One thing people might not realize (I'm not sure how obvious it is) is that these renders depend strongly on the statistics of the training data used for the ConvNet. In particular you're seeing a lot of dog faces because there is a large number of dog classes in the ImageNet dataset (several hundred classes out of 1000 are dogs), so the ConvNet allocates a lot of its capacity to worrying about their fine-grained features.
In particular, if you train ConvNets on other data you will get very different hallucinations. It might be interesting to train (or even fine-tune) the networks on different data and see how the results vary. For example, different medical datasets, or datasets made entirely of faces (e.g. Faces in the Wild data), galaxies, etc.
It's also possible to take Image Captioning models and use the same idea to hallucinate images that are very likely for some specific sentence. There are a lot of fun ideas to play with.
Since you have this all set up, can you make some feedback loop animations for example with zooming? Or apply this to each frame of a movie? For example something famous like Charlie Bit My Finger. Hopefully using the deeper more horrifying setting.
The visuals generated by the neural network remind me of visuals experienced under the influence of psilocybin or LSD. I wonder if I am making an unjust leap or if there is a similar organic process (searching for familiar patterns) taking place in the mind? Fascinating, thanks for sharing.

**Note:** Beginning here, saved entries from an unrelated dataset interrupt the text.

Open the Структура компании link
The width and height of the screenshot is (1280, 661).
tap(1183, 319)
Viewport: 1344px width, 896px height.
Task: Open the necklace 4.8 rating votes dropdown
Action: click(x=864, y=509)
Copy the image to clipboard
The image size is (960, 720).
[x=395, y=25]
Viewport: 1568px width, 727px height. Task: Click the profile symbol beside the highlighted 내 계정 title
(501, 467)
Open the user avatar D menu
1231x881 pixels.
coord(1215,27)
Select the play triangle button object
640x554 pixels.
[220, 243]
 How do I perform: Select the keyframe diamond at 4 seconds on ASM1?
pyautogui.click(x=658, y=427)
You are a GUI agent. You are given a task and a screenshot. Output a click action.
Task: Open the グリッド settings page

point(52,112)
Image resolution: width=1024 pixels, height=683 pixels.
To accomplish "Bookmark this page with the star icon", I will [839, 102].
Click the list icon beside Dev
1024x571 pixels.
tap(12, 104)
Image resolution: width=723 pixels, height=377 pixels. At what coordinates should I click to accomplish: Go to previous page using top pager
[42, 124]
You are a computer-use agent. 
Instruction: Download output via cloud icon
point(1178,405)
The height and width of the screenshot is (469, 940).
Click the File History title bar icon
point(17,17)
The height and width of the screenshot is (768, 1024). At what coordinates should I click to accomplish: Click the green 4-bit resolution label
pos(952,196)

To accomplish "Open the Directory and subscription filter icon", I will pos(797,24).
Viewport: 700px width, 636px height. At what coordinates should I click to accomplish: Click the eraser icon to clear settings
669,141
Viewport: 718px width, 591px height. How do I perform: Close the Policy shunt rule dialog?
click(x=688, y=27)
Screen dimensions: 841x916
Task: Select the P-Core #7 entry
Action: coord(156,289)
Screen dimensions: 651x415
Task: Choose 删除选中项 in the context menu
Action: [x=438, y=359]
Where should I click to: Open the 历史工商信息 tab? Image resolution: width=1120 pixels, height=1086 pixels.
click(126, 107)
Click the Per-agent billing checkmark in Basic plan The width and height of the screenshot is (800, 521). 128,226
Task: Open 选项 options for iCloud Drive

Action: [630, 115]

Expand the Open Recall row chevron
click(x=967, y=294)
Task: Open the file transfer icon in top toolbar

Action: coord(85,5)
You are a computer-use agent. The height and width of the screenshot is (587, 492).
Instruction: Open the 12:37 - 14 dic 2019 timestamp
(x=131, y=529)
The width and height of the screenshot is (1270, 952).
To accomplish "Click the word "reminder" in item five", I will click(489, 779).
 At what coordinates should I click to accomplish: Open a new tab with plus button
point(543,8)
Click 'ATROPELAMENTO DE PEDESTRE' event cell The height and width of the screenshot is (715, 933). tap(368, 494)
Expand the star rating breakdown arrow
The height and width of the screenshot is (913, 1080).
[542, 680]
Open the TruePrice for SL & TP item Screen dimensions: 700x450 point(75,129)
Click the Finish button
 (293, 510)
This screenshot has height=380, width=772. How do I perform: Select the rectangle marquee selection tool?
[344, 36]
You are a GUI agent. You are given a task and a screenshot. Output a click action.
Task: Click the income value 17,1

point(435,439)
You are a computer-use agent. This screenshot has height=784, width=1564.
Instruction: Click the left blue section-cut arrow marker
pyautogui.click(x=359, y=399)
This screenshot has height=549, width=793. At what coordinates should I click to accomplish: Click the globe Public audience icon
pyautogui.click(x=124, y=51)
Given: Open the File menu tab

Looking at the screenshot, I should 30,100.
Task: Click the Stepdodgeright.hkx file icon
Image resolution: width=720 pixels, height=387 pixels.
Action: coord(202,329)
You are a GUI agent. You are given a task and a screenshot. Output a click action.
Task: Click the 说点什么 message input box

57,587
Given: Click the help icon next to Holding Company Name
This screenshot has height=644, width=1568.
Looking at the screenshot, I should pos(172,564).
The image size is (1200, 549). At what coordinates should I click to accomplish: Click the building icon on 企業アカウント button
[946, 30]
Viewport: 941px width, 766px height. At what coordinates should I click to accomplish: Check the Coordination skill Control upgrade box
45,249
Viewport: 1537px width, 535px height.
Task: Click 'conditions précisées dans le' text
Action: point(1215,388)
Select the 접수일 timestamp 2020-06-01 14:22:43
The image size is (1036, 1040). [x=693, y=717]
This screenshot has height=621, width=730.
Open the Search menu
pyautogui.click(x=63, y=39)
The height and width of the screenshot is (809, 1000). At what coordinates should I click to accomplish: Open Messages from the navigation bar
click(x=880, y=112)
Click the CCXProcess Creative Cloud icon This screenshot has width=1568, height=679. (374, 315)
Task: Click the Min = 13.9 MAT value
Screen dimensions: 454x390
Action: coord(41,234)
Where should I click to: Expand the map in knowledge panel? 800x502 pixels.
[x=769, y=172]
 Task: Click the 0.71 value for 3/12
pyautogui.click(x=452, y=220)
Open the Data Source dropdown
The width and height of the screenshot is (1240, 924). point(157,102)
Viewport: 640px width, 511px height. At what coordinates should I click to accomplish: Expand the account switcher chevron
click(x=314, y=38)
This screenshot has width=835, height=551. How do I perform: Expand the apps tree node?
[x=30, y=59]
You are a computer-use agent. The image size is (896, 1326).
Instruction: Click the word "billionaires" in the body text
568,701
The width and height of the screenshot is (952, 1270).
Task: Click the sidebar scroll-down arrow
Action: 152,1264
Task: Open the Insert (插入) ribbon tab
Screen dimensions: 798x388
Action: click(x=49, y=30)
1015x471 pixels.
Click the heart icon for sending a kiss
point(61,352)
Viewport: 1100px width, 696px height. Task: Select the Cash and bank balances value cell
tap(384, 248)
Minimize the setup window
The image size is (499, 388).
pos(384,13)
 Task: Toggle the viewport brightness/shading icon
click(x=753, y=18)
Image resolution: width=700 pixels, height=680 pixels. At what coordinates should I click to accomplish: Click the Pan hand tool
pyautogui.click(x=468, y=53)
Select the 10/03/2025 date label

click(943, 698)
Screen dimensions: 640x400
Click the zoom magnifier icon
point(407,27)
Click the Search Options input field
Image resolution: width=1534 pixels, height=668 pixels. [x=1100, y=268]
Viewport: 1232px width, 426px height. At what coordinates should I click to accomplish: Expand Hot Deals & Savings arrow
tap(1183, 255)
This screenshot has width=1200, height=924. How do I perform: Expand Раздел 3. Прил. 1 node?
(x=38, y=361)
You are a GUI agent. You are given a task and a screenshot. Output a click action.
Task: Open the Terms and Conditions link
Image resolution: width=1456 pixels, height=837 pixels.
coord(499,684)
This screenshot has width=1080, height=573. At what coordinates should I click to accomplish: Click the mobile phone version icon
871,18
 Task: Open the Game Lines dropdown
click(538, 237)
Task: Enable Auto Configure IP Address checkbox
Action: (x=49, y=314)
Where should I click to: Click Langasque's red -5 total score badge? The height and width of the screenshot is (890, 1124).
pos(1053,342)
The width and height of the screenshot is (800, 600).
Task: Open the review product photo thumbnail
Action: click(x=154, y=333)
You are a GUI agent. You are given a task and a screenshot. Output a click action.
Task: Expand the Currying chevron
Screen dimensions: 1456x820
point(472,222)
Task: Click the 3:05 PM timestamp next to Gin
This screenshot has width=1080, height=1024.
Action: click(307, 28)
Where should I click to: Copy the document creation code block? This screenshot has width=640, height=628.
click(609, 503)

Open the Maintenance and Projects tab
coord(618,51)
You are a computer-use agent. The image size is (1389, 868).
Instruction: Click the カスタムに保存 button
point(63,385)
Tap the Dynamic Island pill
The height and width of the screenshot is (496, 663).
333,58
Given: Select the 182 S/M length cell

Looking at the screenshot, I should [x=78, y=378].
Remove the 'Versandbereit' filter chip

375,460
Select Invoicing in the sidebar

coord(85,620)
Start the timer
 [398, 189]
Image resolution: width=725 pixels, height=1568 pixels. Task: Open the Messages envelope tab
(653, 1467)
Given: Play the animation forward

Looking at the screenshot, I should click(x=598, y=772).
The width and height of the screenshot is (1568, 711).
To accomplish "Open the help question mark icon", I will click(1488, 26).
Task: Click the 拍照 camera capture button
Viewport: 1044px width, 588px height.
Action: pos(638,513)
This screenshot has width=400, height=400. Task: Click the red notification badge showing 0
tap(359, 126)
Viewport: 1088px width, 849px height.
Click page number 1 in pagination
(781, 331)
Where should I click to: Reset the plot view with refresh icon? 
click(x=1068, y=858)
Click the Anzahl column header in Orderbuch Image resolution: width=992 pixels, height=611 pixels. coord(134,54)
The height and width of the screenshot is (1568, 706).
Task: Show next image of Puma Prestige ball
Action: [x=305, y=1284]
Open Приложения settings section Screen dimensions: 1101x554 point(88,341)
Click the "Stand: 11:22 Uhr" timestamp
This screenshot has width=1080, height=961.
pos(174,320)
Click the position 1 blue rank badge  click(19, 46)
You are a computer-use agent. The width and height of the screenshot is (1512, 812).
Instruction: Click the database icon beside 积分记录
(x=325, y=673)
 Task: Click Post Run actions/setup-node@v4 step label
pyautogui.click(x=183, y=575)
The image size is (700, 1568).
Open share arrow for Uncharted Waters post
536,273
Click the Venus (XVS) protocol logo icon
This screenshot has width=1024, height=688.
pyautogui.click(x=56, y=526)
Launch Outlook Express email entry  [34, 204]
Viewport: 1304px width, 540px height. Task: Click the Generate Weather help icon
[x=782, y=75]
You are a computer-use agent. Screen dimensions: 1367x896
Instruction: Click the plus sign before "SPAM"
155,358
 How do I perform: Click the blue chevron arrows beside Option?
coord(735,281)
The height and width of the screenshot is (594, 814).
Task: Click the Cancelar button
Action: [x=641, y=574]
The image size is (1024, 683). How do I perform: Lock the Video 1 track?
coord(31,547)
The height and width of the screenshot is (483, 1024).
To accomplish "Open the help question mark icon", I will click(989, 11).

No hypothesis is unjust! It could also be related some of the experiences people have in sensory deprivation tanks. Your brain attempting to see structure in noise and hallucinates. One hypothesis would be that on LSD, and other psychoactive substances, this feedback loop is somehow enhanced. There might be a few doctorates to be earned in testing these hypotheses.
"Be careful running the code above, it can bring you into very strange realms!"
Reminds me of Charlie Stross's new novel,
"A brief recap: magic is the name given to the practice of manipulating the ultrastructure of reality by carrying out mathematical operations. We live in a multiverse, and certain operators trigger echoes in the Platonic realm of mathematical truth, echoes which can be amplified and fed back into our (and other) realities. Computers, being machines for executing mathematical operations at very high speed, are useful to us as occult engines. Likewise, some of us have the ability to carry out magical operations in our own heads, albeit at terrible cost."
You might also like Shadowfist (http://shadowfist.com), a card game that used to have the Purists, a playable faction powered by esoteric, math-centric magic.
Great, I got the dependencies installed on OSX and I'm already monsterifying a head shot for LinkedIn. Now, to find a way to get this working in real time with a webcam...
Amazing that it easily runs on consumer hardware, this dispels suspicions that a Google cluster was necessary for these results.
I'm wondering if it's possible to use this with a model that was trained on a database without labels, just pictures. Is such a thing even possible? For this particular application, labeling and categories are ultimately superfluous, but are they required in order to get there?
A simpler version of this idea (making an image A out of matching pieces of a set of images B) was implemented in the early 90s and released as open source: http://draves.org/fuse/
I always wonder why sometimes the system finds faces and other elements in essentially untextured / homogeneous parts of images. Wouldn't there be some sort of "data term" in the energy functional that would suppress these results and/or move them to other parts of the image?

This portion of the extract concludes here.